TASK TO CARRY OUT:
All lines after the one containing "824x798 pixels. Task: Click", together with that line itself, should be written out exactly, down to the last line of the entries below.
------ DATA RECORDS
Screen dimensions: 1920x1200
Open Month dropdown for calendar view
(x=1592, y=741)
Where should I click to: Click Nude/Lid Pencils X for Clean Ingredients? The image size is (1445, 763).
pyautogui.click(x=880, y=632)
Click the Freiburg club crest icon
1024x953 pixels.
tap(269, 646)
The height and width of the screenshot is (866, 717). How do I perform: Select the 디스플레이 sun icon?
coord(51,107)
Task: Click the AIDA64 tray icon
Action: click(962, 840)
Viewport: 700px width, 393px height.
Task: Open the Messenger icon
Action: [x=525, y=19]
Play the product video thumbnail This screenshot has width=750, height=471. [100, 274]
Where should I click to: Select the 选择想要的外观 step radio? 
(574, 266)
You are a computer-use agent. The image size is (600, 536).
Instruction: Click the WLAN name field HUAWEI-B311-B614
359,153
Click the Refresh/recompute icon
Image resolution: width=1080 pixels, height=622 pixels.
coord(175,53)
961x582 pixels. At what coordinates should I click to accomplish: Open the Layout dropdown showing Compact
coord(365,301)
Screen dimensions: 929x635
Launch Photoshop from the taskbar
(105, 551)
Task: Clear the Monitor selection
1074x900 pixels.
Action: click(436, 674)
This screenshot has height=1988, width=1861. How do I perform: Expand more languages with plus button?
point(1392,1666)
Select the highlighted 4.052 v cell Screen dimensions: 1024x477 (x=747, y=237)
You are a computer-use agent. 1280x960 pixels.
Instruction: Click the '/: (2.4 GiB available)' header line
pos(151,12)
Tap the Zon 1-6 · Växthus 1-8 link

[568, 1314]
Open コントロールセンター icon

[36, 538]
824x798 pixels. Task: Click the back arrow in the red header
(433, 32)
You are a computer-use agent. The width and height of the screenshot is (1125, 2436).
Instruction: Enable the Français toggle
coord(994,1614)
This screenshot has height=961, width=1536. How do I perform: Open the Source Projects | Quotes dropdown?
------------
SOLUTION:
824x798 pixels. Task: Click the back arrow in the red header
(433, 32)
You are a computer-use agent. The width and height of the screenshot is (1125, 2436).
Instruction: Enable the Français toggle
coord(994,1614)
This screenshot has height=961, width=1536. How do I perform: Open the Source Projects | Quotes dropdown?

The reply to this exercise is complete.